В Москве участковый, дядя Степа, казался более официальным. В отглаженном кителе, в хромовых сапогах бутылочкой, с тяжелой портупеей, он неспешно делал обход своих каменных владений. Он знал каждого дворника, каждую скандальную соседку по коммуналке. И, конечно, он знал всех дворовых заводил. Если кто-то из пацанов начинал уж слишком явно скатываться в шпану, пропадал в подвалах или был замечен с ножом-выкидухой, участковому не нужны были наручники или протоколы. Ему достаточно было подойти, положить свою тяжелую, с огрубевшими костяшками ладонь на плечо сорванцу и тихо, с металлом в голосе сказать: «А ну, пойдем-ка со мной, герой. Мать-то плакать не устала? Отцу бы твоему, герою, в глаза бы сейчас посмотреть». И этого хватало. Этим пацанам было не страшно попасть в милицию. Им было до смерти стыдно перед этим хромающим фронтовиком.
В провинции этот авторитет был еще прочнее, еще домашнее. Провинциальный участковый, как знаменитый киношный Анискин, жил не где-то в городском отделении, он жил среди нас. Его дом стоял на той же улице, его жена покупала хлеб в том же сельпо. Он мог идти со службы домой, увидеть нас, яростно дерущихся из-за спорного удара в лапту, остановиться и просто молча смотреть.
Эта тишина, исходящая от фигуры в форме, действовала как ведро ледяной воды. Драка рассыпалась. «Так, орлы, — говорил он, доставая из кармана папиросу «Казбек» или просто махорку в газетке. — Энергии много? А дрова Марье Ивановне на соседней улице кто колоть будет? Вдова инвалида, между прочим.

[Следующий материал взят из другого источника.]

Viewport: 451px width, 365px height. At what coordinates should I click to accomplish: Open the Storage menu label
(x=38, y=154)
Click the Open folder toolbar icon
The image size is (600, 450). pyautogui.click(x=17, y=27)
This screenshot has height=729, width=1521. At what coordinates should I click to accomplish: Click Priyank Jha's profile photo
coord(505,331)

Живо по домам, умыться, и чтобы через десять минут я вас с топорами у ее калитки видел». Мы бежали. Бежали со всех ног, потому что ослушаться или подвести своего участкового было главным позором для дворового пацана.
Он учил нас справедливости. Учил тому неписаному мужскому кодексу чести, который мы не могли впитать от погибших отцов. Участковый не читал нам долгих нравоучений по пионерской линии, он не рассказывал о высоких идеалах коммунизма так гладко, как это делали лекторы в школе. Он учил своим примером. Он никогда не повышал голос, если в этом не было крайней нужды. Он никогда не бил первым, но если в поселке появлялись заезжие урки или хулиганы, его кулак весил пуд.

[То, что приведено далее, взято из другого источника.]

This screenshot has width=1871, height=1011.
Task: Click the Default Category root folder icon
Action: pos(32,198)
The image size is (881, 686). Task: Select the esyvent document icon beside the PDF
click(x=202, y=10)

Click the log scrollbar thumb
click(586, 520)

Мы уважали их безмерно. Мы замирали, когда видели планки орденов Красной Звезды и медалей «За отвагу» на их праздничных синих кителях в День Победы. Мы гордились, если участковый просил нас о каком-нибудь пустяковом поручении — отнести бумагу в сельсовет или позвать кого-то из соседей. Это было признанием нашей взрослости, это было величайшим доверием.

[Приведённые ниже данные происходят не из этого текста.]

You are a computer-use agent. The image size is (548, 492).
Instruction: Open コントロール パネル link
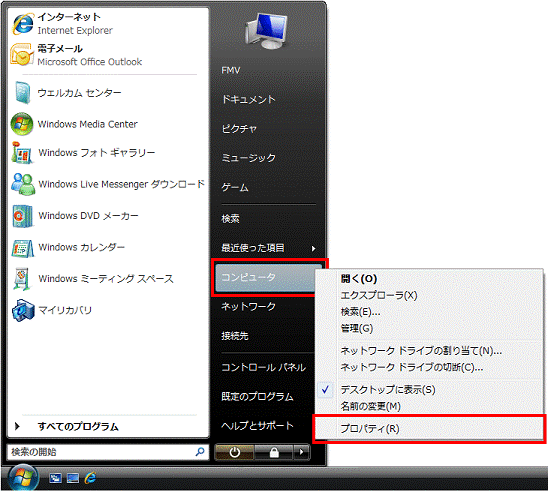[264, 367]
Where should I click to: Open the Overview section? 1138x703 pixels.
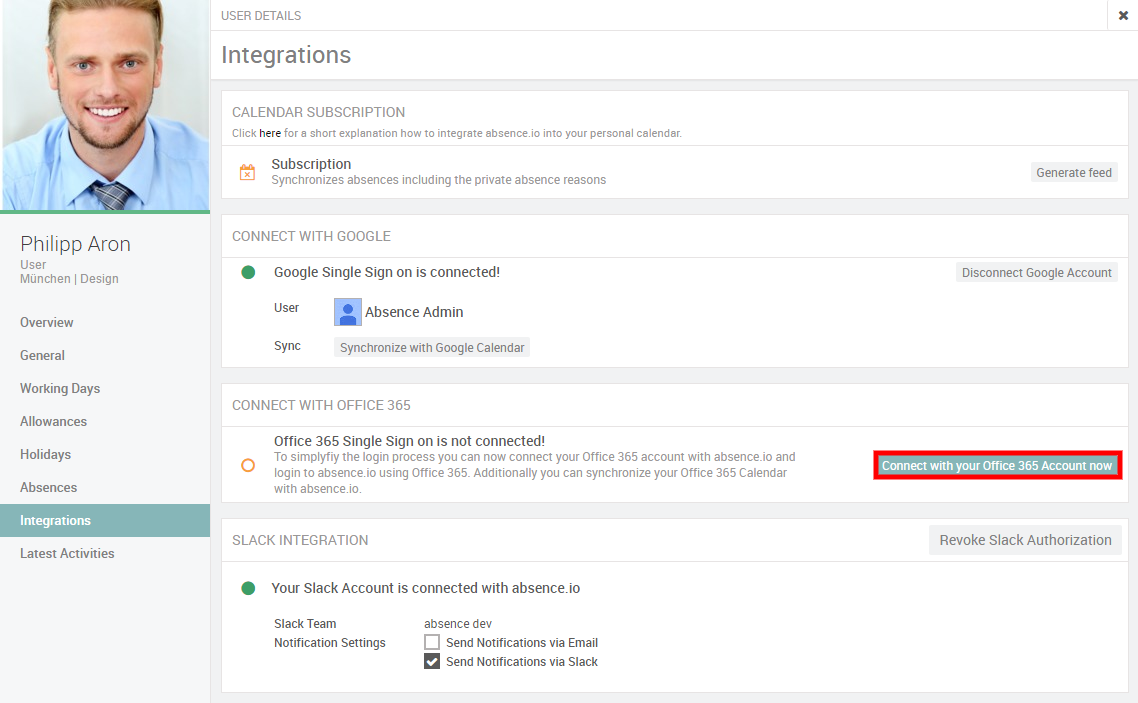[47, 322]
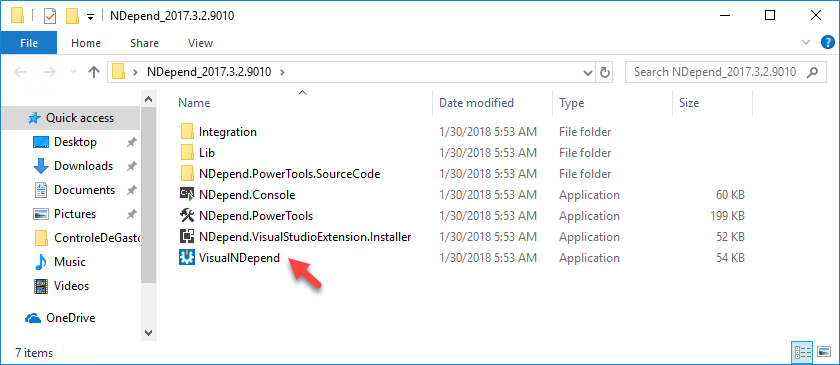The height and width of the screenshot is (365, 840).
Task: Open address bar history dropdown
Action: pos(588,72)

Куда ушло это время? Почему сегодня, когда в наших городах стоят высоченные жилые комплексы с электронными замками, видеокамерами и закрытыми охраняемыми территориями, мы чувствуем себя менее защищенными, чем тогда, в открытых всем ветрам дворах пятидесятых?
Тогда у нас не было камер. Нашими секьюрити были бдительные соседки с первых этажей. А нашим главным гарантом безопасности был он — человек с тяжелой довоенной кобурой на боку, пахнущий дешевым табаком, ваксой и полынью. Человек, которого мы боялись, если делали что-то плохое, и к которому первому бежали за защитой.
Сегодня участковый полиции — это часто кабинетный работник, заваленный отчетами и протоколами, которого многие жители дома не знают ни в лицо, ни по имени. А мы знали. Мы знали их по имени-отчеству, знали их боевой путь, знали, где они получили ранение. Они были частью нашего двора, частью нашей семьи. Заменив нам отцов на тех пыльных улочках и в тех каменных подворотнях, они вырастили из нас тех, кто мы есть сейчас.
Наверное, именно поэтому, вспоминая свое послевоенное детство, стертые до крови коленки, выбитые окна, игру в казаки-разбойники и вкус черного хлеба с солью, вынесенного во двор на всю компанию, мы всегда будем помнить и их. Рядовых, сержантов, лейтенантов советской милиции, для которых не было чужих детей и чужой беды. Наше великое, искреннее уважение к ним не стерлось с годами. Потому что они служили не за страх, а за совесть, присматривая за нами, глупыми и отчаянными послевоенными пацанами, чтобы мы выросли настоящими людьми.